> **Data supplied**:
#####
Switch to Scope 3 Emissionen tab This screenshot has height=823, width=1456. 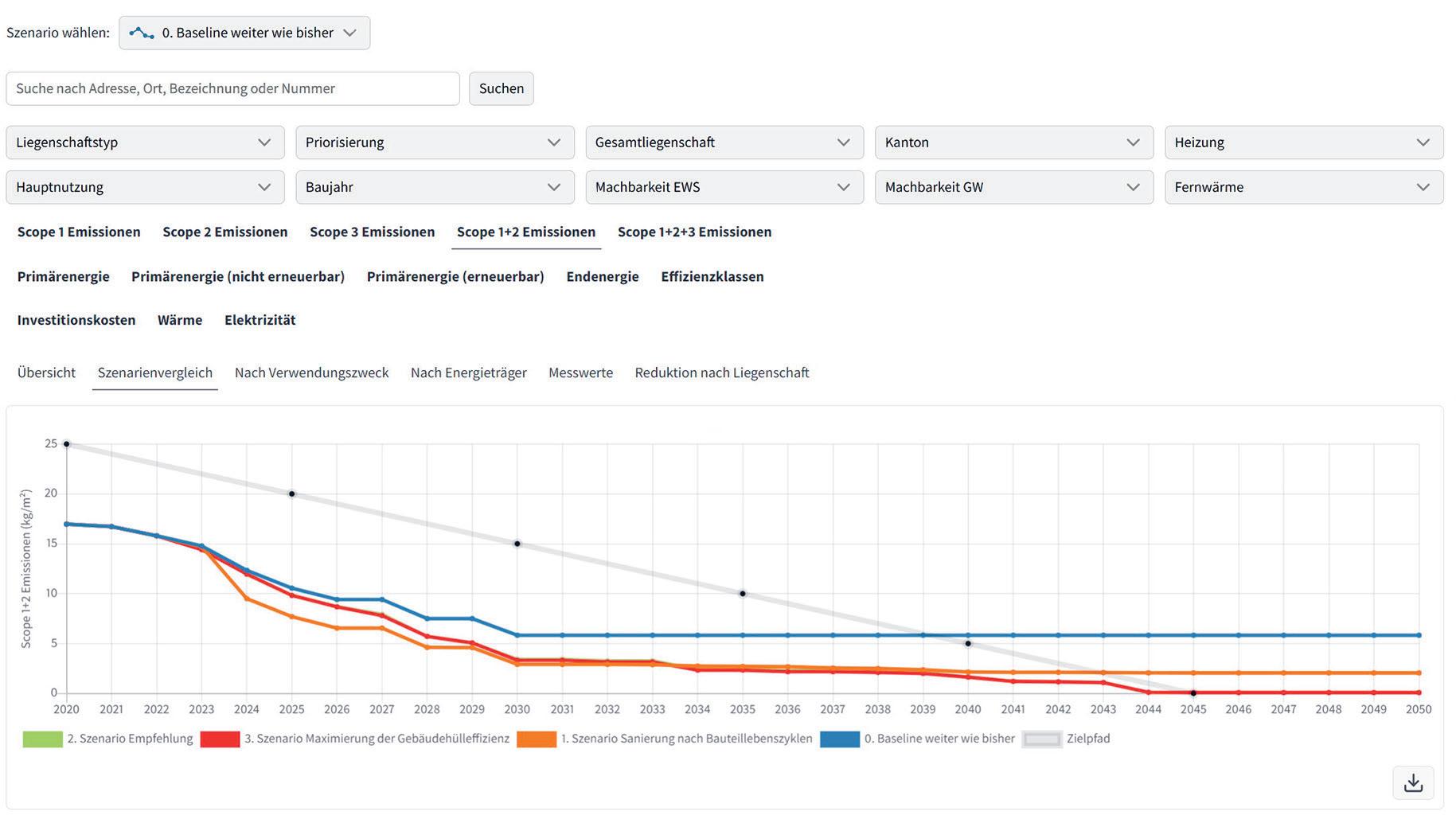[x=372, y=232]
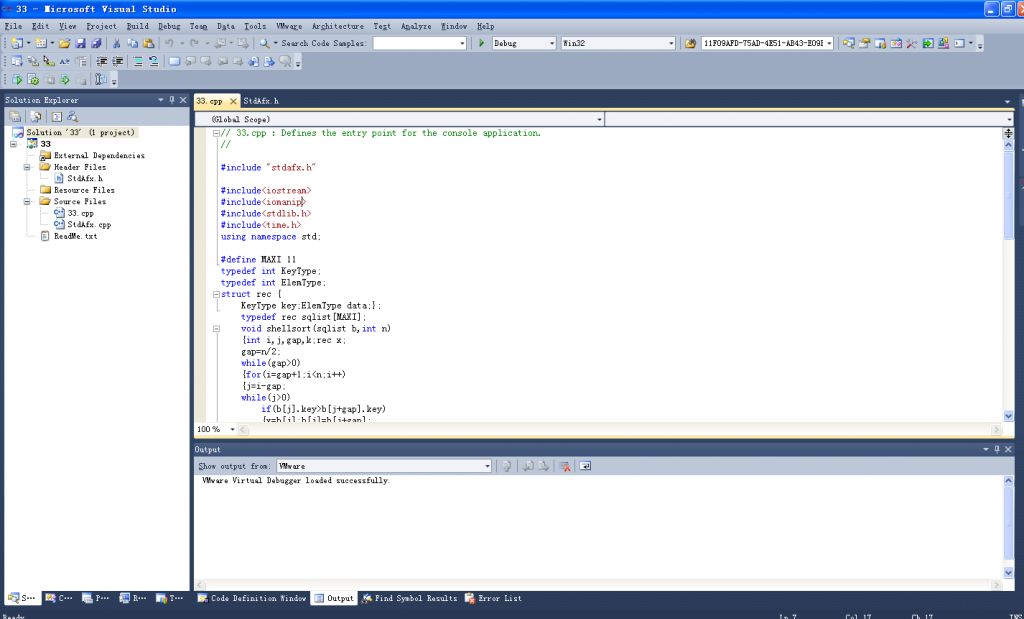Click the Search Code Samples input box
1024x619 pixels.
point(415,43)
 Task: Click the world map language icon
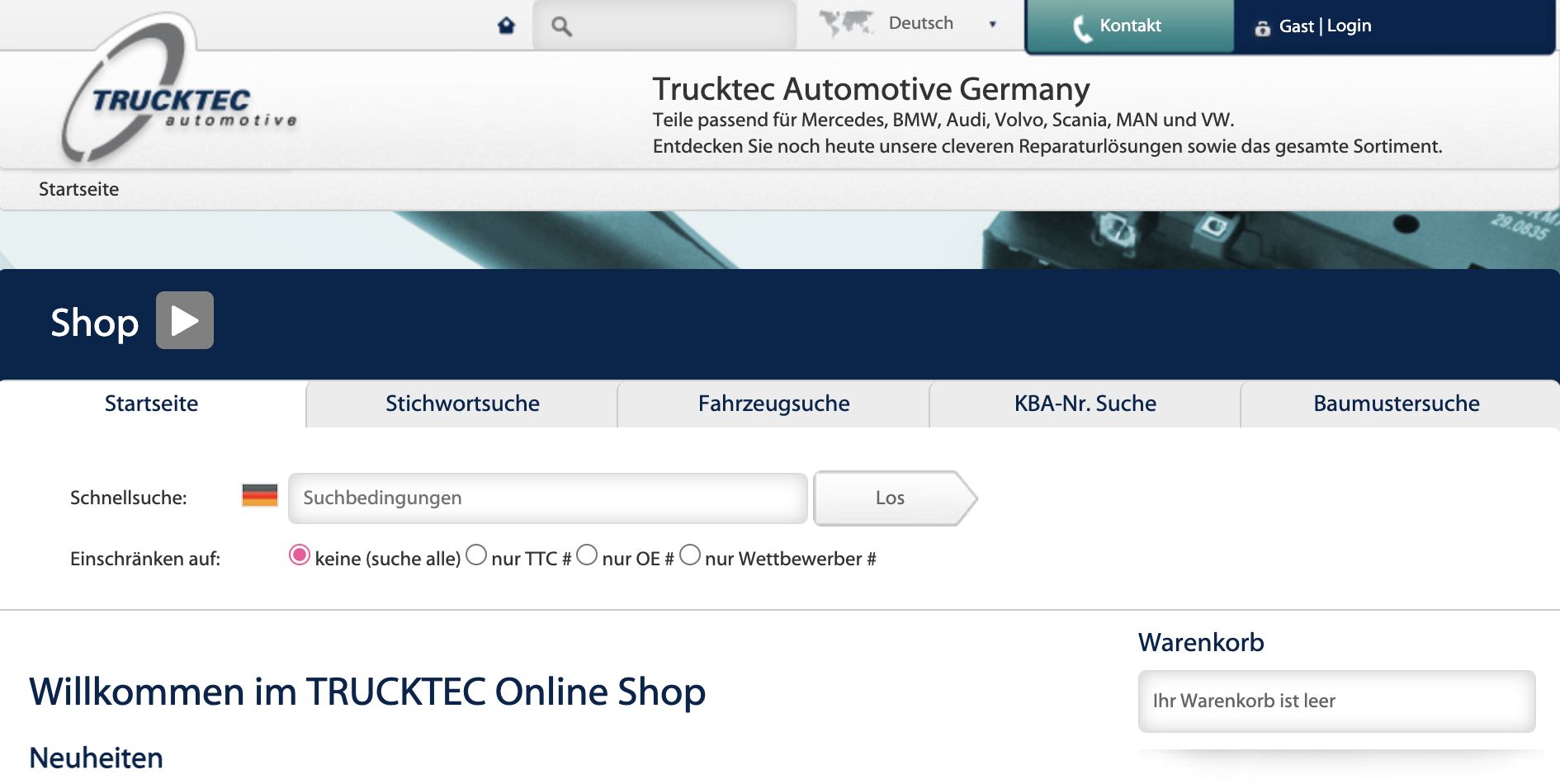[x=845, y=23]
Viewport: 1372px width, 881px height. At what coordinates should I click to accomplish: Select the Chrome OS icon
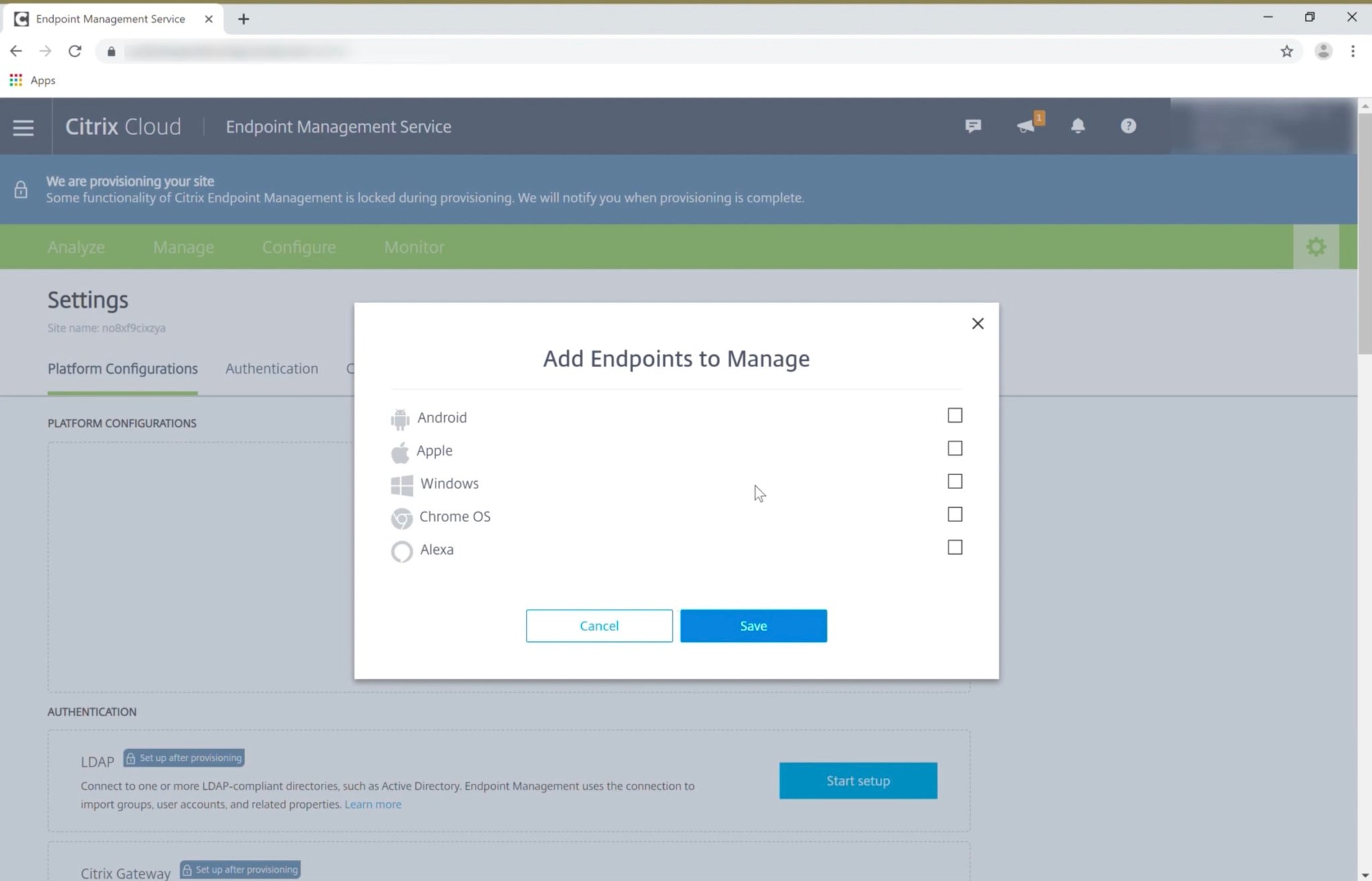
#####
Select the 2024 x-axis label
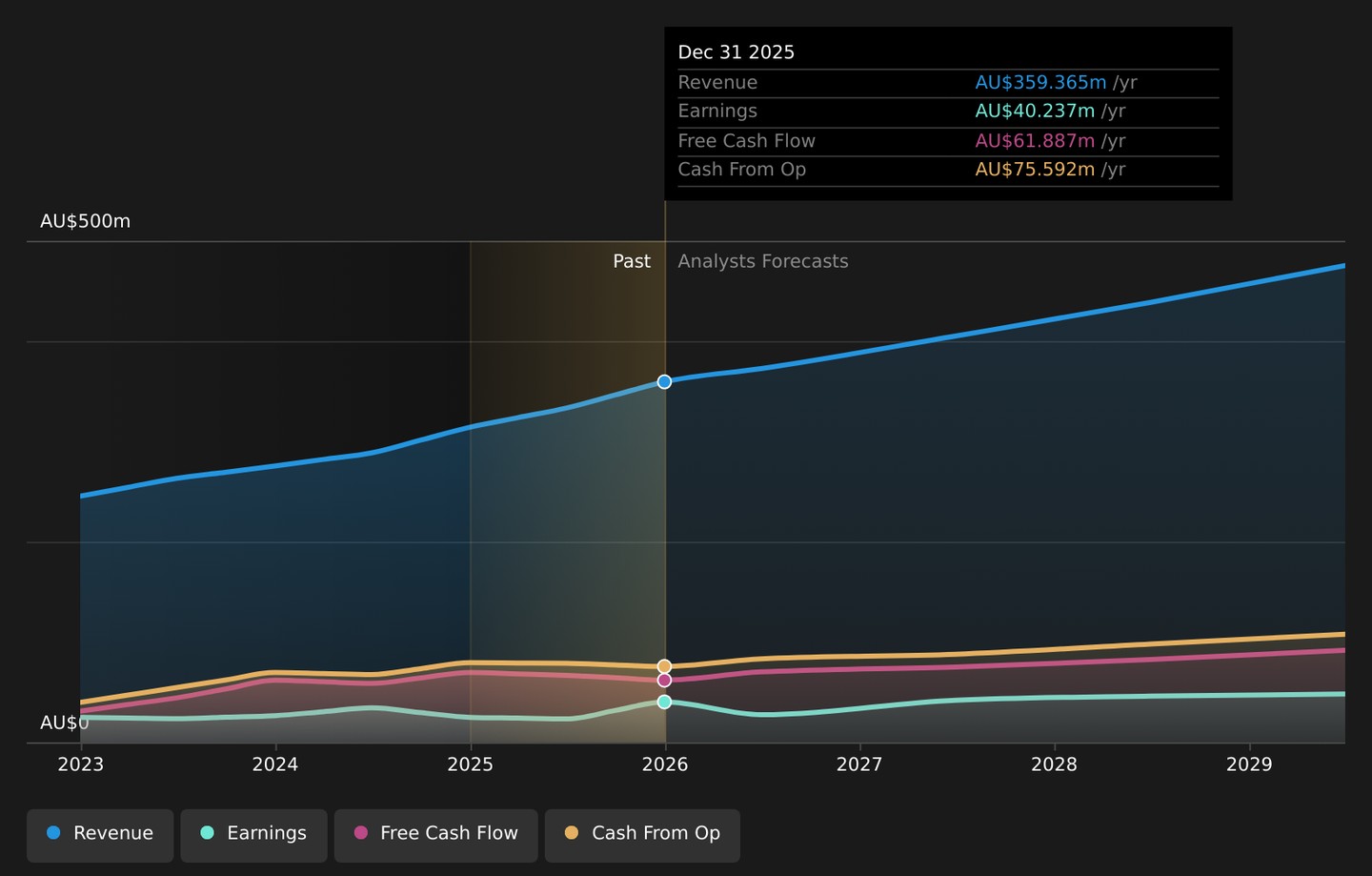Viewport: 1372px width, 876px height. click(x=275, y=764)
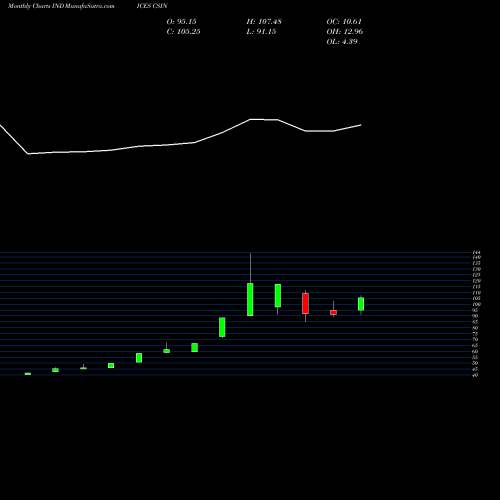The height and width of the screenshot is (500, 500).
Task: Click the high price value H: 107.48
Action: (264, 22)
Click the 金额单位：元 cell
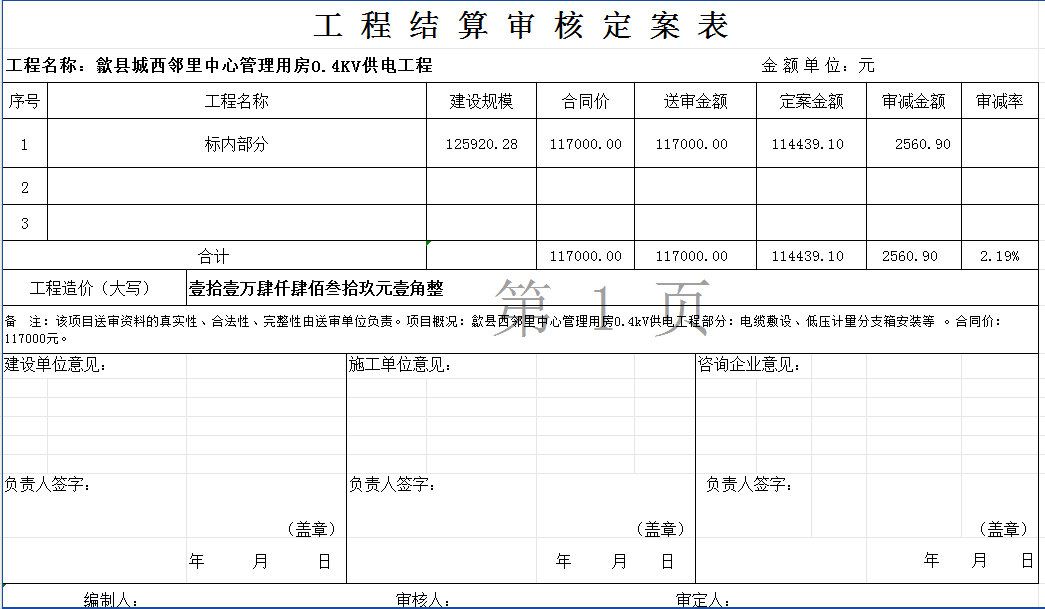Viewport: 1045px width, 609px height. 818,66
#####
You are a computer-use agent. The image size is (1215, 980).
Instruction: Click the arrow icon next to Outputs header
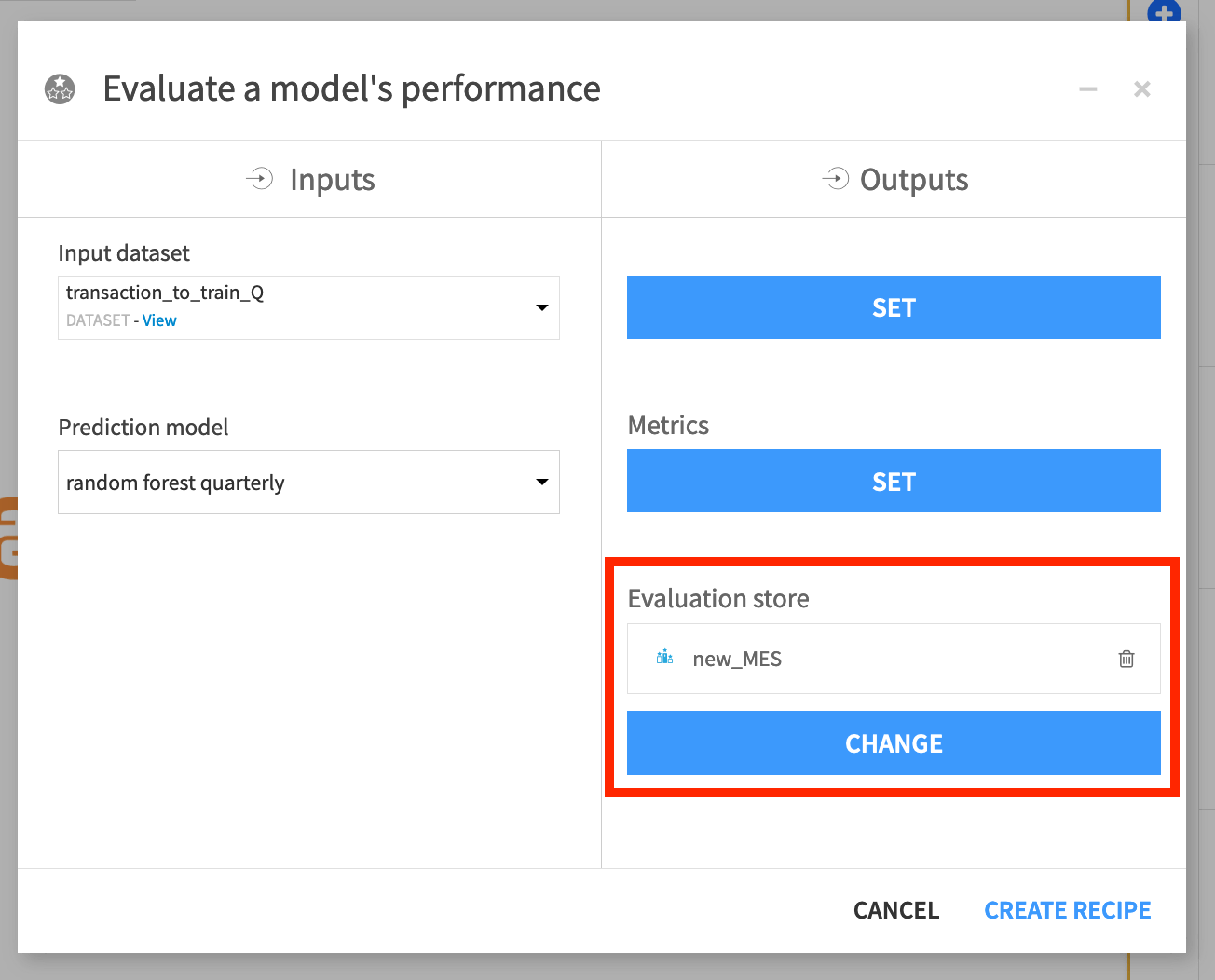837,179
#####
> **Prompt**:
Please present the lines from the line with "Select the 2024 x-axis label" to the line with "Viewport: 1045px width, 609px height. 818,66" as a Markdown table with the columns Number and Line, omitting blank lines and leaving out the pictures.

> **Response to this exercise**:
| Number | Line |
|---|---|
| 1 | Select the 2024 x-axis label |
| 2 | Viewport: 1372px width, 876px height. click(x=275, y=764) |
| 3 | The height and width of the screenshot is (500, 500). |
| 4 | Task: Click the high price value H: 107.48 |
| 5 | Action: (264, 22) |
| 6 | Click the 金额单位：元 cell |
| 7 | Viewport: 1045px width, 609px height. 818,66 |